The digital industry wants the much-debated proposed tax on connected devices to take account of the CNN’s opinion
Pending publication of its opinion, the CNNum revealed in early July the content of the debates and consultations held, which unanimously point to the risks of a national tax solution: “None of the stakeholders is in favor of adopting a national sectoral tax”. All participants reaffirmed the imperative of relying on the international negotiations underway at the OECD, which published its roadmap last week, to enable countries to combat the erosion of their tax bases.
The content of the published debates demonstrates the limits and counterproductive effects of each of the numerous proposals that have fuelled public debate in recent years, whether it be the tax on online advertising, the tax on the purchase of e-commerce services (TASCOé), the extension of the obsolete and opaque private copy levy system to Cloud Computing, the tax on bandwidth, or the tax on personal data. They all threaten to penalize France’s most innovative players, in other words, the growth and jobs of today and tomorrow.
Lescure Tax: an anachronistic and ineffective tax
Logically, the tax on connected devices, recently proposed by the Lescure Report but strongly criticized by participants in the CNN debates, should also be abandoned. Far from being “painless”, as the Ministry of Culture would have us believe, this tax, which is supposed to take over from the highly contested private copy levy, would be tantamount to directly taxing digital use when it should be promoting it…“. It’s dangerous to play with communicating vessels, when consumers and distributors are already making significant contributions to the financing of culture,” pointed out the participants in the debates. It is indeed paradoxical, to say the least, to wish to set up systems whose primary consequence will be to oppose the widest possible distribution of digital equipment and services.

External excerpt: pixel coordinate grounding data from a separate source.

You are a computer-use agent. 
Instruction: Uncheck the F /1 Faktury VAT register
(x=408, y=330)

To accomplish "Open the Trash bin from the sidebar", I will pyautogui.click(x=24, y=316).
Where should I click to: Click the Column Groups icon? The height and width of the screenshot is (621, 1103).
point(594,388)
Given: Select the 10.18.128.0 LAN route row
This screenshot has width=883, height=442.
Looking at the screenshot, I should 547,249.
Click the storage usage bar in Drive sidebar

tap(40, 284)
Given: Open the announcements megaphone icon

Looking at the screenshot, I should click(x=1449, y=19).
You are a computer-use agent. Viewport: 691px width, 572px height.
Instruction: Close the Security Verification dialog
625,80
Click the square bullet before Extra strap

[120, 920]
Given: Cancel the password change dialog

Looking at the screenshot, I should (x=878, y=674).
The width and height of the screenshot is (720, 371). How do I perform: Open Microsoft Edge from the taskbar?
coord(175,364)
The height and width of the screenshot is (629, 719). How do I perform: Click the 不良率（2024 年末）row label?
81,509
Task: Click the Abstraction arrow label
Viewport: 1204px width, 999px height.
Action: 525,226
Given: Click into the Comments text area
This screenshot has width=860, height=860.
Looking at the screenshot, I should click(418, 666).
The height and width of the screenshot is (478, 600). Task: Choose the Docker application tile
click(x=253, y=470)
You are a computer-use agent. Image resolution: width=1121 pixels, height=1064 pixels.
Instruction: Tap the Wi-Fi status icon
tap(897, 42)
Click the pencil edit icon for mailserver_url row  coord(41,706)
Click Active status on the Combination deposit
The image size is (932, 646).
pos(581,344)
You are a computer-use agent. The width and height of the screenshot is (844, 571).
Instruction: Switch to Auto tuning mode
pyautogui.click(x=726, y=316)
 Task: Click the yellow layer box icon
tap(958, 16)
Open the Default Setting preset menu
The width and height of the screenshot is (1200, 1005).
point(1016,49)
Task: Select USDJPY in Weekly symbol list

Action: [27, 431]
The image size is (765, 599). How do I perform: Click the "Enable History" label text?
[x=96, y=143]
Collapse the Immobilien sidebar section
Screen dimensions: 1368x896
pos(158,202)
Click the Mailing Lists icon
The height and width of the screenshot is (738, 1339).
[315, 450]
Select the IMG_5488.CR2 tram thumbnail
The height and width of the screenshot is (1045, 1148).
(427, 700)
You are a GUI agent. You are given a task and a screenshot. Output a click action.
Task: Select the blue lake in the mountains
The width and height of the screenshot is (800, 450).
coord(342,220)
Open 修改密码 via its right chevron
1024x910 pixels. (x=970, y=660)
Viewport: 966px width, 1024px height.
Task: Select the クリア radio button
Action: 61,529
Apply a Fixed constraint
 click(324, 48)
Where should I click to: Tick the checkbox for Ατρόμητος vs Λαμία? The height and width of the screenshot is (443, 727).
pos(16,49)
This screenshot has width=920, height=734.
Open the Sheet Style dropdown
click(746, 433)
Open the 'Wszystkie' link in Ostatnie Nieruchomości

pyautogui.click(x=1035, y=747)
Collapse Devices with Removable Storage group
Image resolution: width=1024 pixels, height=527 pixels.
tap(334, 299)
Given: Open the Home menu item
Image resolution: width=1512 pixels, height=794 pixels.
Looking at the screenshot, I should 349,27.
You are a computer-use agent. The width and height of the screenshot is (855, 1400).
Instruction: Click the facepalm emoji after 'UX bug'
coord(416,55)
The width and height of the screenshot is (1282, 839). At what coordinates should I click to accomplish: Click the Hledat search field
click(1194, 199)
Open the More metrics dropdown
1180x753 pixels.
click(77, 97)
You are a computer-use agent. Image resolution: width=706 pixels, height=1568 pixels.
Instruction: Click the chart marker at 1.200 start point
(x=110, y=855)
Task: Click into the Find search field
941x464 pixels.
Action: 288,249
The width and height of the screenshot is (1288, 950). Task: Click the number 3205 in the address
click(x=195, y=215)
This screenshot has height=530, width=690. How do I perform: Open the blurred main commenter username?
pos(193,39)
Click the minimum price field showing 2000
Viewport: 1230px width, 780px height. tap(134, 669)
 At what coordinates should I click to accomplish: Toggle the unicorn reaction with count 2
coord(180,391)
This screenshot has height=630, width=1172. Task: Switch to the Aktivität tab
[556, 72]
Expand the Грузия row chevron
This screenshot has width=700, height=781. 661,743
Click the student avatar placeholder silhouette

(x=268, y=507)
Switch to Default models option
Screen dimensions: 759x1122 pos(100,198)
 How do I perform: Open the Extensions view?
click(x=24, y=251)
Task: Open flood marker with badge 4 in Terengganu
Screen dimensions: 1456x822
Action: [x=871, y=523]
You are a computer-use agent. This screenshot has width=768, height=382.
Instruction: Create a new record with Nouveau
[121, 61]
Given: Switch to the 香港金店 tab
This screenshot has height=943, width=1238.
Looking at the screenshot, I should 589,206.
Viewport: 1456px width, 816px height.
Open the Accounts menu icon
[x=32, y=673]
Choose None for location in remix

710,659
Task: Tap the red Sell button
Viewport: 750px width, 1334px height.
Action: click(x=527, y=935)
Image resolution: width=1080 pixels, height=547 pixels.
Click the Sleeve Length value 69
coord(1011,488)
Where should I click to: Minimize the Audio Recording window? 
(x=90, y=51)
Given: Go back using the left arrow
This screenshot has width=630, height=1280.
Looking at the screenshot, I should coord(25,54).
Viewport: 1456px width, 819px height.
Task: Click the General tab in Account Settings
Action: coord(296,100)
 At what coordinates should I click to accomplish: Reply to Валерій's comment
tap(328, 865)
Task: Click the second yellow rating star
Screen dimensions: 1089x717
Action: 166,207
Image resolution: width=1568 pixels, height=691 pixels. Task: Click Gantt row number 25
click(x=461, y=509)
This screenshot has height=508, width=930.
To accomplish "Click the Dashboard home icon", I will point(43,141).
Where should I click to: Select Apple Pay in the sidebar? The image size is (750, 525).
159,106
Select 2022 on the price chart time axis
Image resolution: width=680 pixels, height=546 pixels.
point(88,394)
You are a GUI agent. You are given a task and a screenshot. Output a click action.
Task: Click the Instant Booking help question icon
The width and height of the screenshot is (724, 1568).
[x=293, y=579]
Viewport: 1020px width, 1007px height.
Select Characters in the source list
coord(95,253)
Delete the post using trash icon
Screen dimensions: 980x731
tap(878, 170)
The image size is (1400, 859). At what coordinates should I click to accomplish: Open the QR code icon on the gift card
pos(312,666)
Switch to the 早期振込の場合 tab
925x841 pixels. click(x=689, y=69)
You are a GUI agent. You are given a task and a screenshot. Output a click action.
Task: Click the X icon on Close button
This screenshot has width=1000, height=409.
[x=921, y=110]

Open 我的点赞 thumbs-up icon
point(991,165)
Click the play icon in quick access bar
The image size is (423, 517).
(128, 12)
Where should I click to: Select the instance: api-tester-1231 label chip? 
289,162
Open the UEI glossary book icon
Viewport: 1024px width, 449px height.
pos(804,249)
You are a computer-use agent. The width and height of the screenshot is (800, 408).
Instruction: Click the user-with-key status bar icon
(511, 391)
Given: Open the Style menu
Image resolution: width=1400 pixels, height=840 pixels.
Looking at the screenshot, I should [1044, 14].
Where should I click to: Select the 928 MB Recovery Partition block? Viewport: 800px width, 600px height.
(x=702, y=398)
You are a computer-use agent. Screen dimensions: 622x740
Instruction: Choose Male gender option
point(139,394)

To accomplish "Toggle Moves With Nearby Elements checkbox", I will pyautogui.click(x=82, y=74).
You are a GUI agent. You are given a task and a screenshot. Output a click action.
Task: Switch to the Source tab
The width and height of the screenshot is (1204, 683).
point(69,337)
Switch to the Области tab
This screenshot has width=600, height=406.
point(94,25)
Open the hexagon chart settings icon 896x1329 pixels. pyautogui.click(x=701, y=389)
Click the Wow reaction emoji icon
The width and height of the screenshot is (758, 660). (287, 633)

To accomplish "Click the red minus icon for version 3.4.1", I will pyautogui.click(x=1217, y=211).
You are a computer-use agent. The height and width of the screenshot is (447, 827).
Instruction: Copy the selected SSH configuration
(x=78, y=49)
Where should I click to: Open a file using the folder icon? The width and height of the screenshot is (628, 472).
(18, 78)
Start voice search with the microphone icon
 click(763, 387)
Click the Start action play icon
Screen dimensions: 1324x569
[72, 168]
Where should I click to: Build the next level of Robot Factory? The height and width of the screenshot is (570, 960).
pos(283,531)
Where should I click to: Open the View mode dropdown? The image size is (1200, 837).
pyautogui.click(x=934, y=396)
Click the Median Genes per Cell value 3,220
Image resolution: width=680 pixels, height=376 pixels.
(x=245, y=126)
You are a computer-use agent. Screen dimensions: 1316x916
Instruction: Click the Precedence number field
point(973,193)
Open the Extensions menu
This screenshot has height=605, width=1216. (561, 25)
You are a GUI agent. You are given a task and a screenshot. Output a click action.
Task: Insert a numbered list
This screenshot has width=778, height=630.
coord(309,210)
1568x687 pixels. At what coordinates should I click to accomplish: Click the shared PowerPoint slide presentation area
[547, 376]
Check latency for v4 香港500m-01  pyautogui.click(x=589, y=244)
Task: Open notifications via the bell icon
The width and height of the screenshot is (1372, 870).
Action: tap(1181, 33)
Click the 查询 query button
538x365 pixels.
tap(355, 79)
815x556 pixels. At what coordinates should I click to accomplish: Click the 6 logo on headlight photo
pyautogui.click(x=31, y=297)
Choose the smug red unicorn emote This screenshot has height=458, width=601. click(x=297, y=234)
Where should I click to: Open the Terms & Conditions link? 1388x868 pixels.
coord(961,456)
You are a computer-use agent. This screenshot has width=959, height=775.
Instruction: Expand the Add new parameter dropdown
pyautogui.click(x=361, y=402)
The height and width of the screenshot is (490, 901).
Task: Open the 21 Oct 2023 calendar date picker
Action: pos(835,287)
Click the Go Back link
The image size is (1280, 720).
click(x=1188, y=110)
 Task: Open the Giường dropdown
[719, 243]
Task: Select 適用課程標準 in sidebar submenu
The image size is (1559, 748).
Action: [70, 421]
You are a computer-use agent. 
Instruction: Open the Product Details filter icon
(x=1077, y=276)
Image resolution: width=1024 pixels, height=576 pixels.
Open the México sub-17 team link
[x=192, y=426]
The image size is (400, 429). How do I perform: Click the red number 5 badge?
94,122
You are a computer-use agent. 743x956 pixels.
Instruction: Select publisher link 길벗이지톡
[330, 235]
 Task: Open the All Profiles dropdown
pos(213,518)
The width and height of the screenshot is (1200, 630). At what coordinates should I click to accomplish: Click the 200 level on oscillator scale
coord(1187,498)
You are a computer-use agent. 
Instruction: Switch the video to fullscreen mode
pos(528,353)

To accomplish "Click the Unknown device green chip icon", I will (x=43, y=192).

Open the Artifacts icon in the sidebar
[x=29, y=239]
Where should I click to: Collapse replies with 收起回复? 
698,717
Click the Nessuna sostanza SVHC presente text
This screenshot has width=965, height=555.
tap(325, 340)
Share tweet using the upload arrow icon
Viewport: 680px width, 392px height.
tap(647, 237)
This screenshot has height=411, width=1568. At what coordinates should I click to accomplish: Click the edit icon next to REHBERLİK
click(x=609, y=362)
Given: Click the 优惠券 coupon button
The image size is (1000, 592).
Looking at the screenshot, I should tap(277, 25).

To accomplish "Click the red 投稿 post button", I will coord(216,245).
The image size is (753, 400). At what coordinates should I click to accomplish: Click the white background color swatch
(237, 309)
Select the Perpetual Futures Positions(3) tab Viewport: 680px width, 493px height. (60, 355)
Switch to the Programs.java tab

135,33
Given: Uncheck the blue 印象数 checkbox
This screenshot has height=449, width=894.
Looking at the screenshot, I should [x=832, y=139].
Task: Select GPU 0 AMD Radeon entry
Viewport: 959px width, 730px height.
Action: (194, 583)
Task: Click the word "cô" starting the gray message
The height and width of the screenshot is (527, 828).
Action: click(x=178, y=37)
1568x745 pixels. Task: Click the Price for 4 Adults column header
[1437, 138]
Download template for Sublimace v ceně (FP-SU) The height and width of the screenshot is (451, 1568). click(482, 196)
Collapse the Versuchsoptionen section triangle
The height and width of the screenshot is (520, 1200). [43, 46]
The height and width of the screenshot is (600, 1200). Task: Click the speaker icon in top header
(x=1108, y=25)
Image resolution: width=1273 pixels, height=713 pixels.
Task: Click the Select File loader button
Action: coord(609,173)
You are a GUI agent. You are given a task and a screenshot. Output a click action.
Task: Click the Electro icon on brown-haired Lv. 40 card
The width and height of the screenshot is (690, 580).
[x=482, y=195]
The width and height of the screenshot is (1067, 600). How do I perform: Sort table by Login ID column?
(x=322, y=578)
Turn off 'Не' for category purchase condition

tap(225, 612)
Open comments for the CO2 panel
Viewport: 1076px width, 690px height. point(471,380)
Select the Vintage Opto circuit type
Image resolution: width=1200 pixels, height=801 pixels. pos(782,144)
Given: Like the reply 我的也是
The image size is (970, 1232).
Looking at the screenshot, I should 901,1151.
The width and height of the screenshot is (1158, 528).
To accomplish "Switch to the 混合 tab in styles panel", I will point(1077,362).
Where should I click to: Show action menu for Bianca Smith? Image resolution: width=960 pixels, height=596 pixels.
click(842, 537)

Let’s not forget that new uses are both the driving force behind the democratization of cultural content, particularly among the younger generations, and the main lever for business competitiveness, which depends entirely on digitalization.
The principle of such a tax is based on the abusive idea that digital players are capturing value, despite the fact that they are at the origin of an unprecedented and democratic distribution of cultural content, a sine qua non condition for the valorization of this content. The conclusions of Booz&Co’s report on the “Digital future of the cultural industries in France” are perfectly clear: “Digital media are the driving force behind all the growth recorded by the cultural industries in Europe (30 billion euros in additional revenues in 2011 compared to 2001)”, which amounts to saying that “the entire 30 billion euro increase in revenues (7 billion euros in France) can be attributed to digital over the last 10 years”.
It is therefore crucial to maintain a level of taxation that does not undermine the development of digital uses. As the French Minister for the Digital Economy, Fleur Pellerin, has said, “Let’s not always think in terms of taxes.” There are relevant alternatives, for example in the field of competition law or in the establishment of new contractual relationships.
Because digital technology is becoming much more than a sector in its own right, through its ever-increasing contribution to the digitization of other industrial and service sectors, the representatives of France’s digital industry recommend that, as a matter of course, all new tax measures should also be assessed by Parliament, in terms of their yield, the base of those liable to pay them and their tax base, in the light of their impact on the entire economy that is now benefiting from digital technology.